The UT System Board of Regents voted unanimously at their Feb. 13 meeting to recognize the "leadership and generous support" of Founding Director J. Tinsley Oden. In his honor, the Institute was renamed the Oden Institute for Computational Engineering and Sciences.
“Under Tinsley Oden’s leadership, the Institute for Computational Engineering and Sciences became an internationally-renowned powerhouse,” UT Austin President Gregory L. Fenves said. “There is no better way for UT Austin to honor Dr.

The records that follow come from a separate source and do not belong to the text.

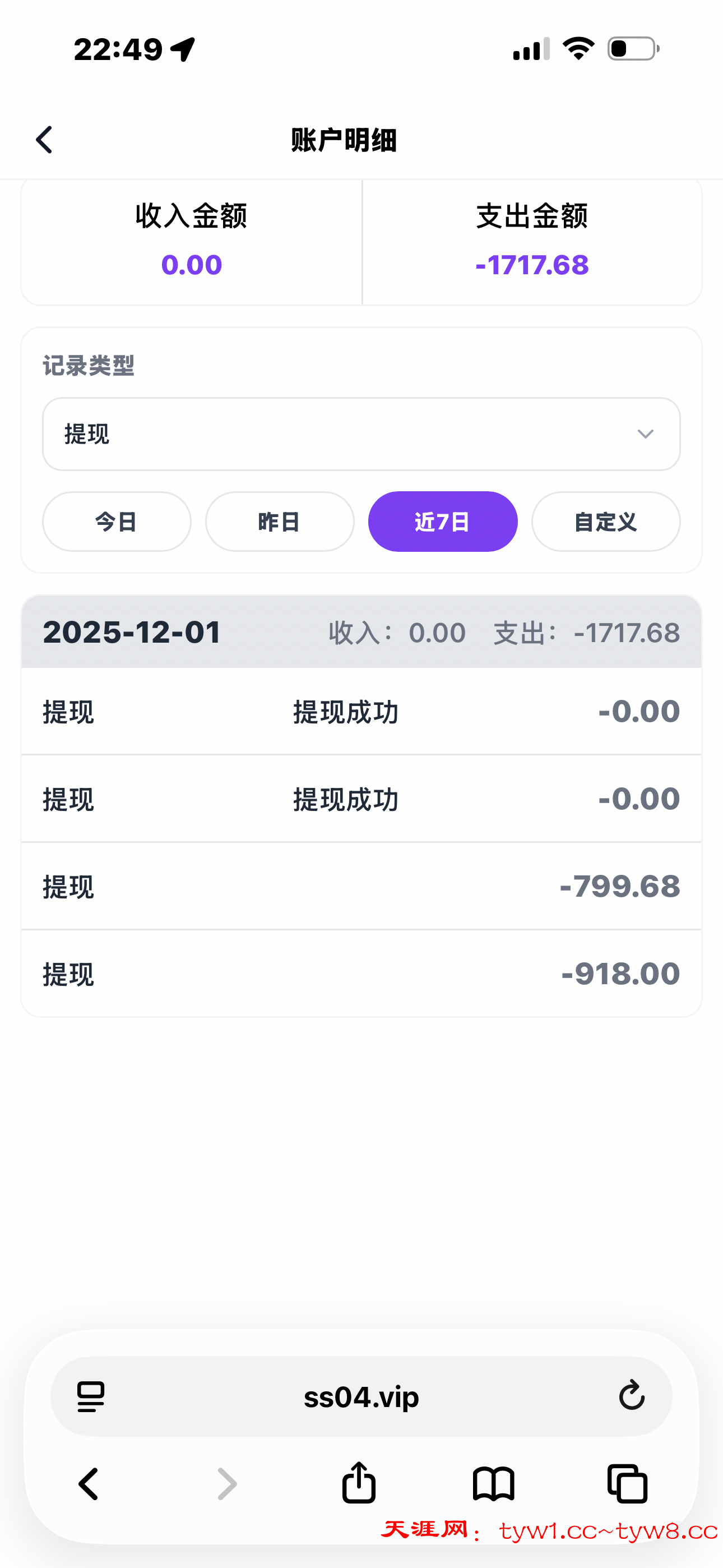Tap Safari's forward navigation arrow
The height and width of the screenshot is (1568, 723).
point(227,1484)
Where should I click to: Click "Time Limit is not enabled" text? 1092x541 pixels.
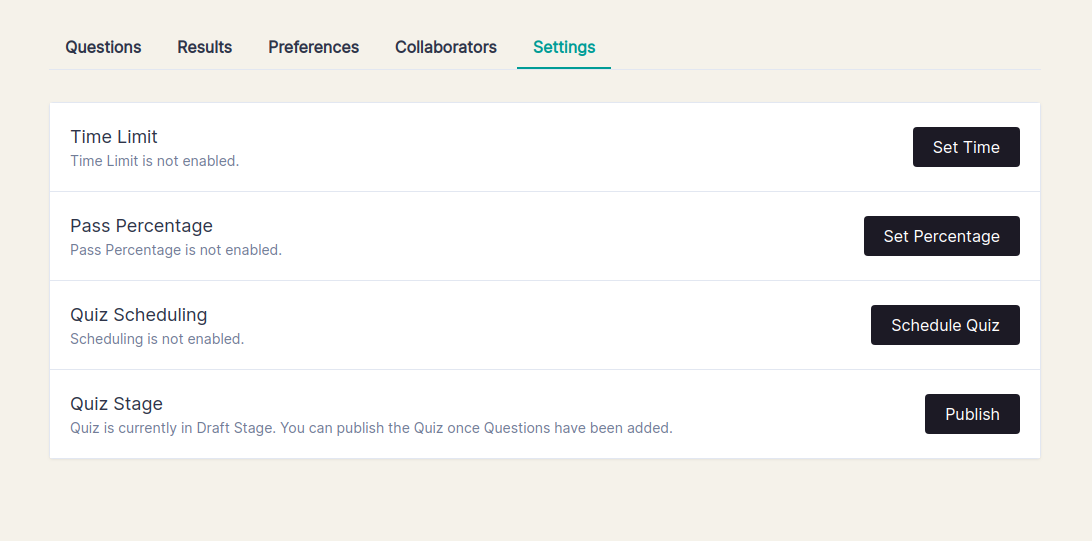click(154, 160)
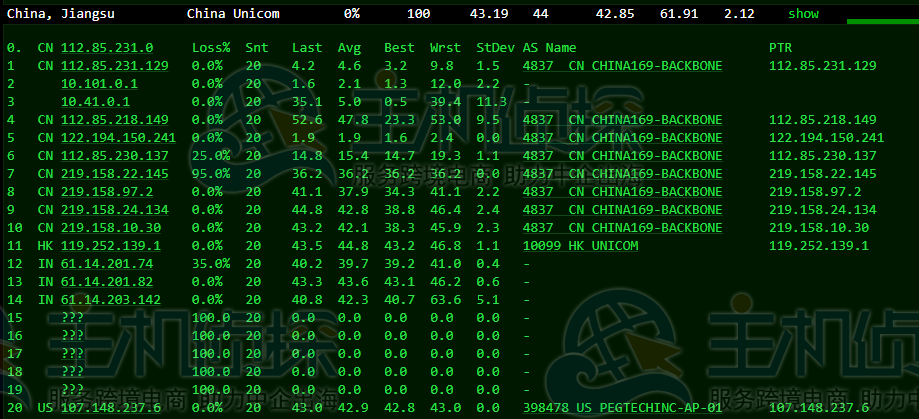919x419 pixels.
Task: Select hop 6 host address 112.85.230.137
Action: (x=114, y=156)
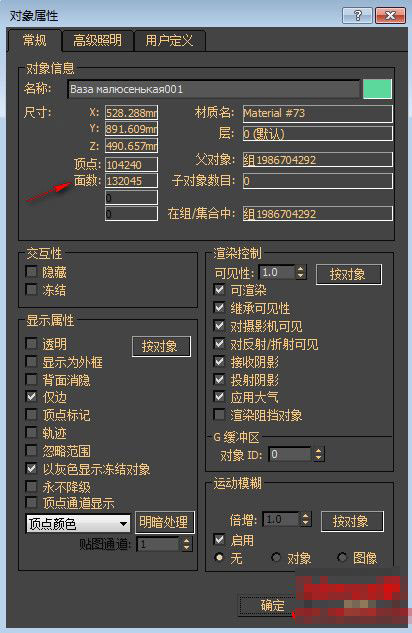Click 按对象 button in display properties
The image size is (412, 633).
[161, 346]
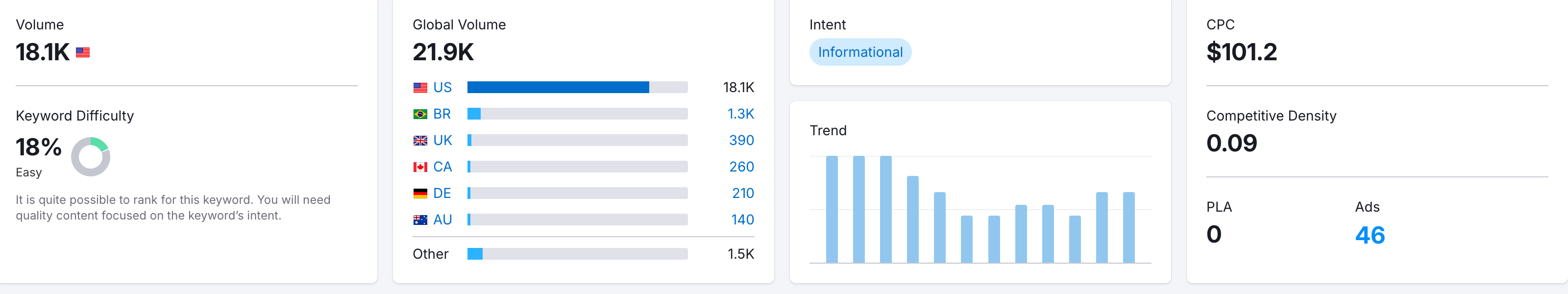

Oden's accomplishments and all that he has done for the university, than to name the institute he established in 2003 and built to be the very best, for him.”
The Oden Institute draws its faculty from 23 departments and five schools and colleges at UT. In 2017, it was ranked No. 1 worldwide in the field of interdisciplinary mathematics.
"As members of the Oden Institute for Computational Engineering and Sciences, past and present, each one of us has been personally touched by Dr. Oden's vision, passion, leadership, and dedication. I could not be prouder to be the director of the Oden Institute," said Karen Willcox, who was selected as director when Oden stepped back into full time research in 2018.
Oden’s dedication to building a research institute for computational sciences began in 1973 when he arrived on campus. The same year he was hired as a UT professor in the Department of Aerospace Engineering and Engineering Mechanics, he started the Texas Institute for Computational Mechanics, a research group for faculty members and students. His vision mobilized support from UT administration and donors, most importantly Peter O’Donnell, Jr., the philanthropist and founder of the O’Donnell Foundation. The professor’s ability to demonstrate the power and potential of computational science helped attract the funding and research expertise that transformed a small, interdisciplinary research group into what is now a world-renown research institute.
A prolific writer and researcher, Oden is an author of more than 600 scientific publications. His treatise, “Finite Elements of Nonlinear Continua,” published in 1972 and subsequently translated into Russian, Chinese, and Japanese, is cited as having not only demonstrated the great potential of computational methods for producing quantitative realizations of the most complex theories of physical behavior of materials and mechanical systems, but established computational mechanics as a new intellectually rich discipline that was built upon deep concepts in mathematics, computer sciences, physics, and mechanics. Computational mechanics has since become a fundamentally important discipline throughout the world, taught in every major university.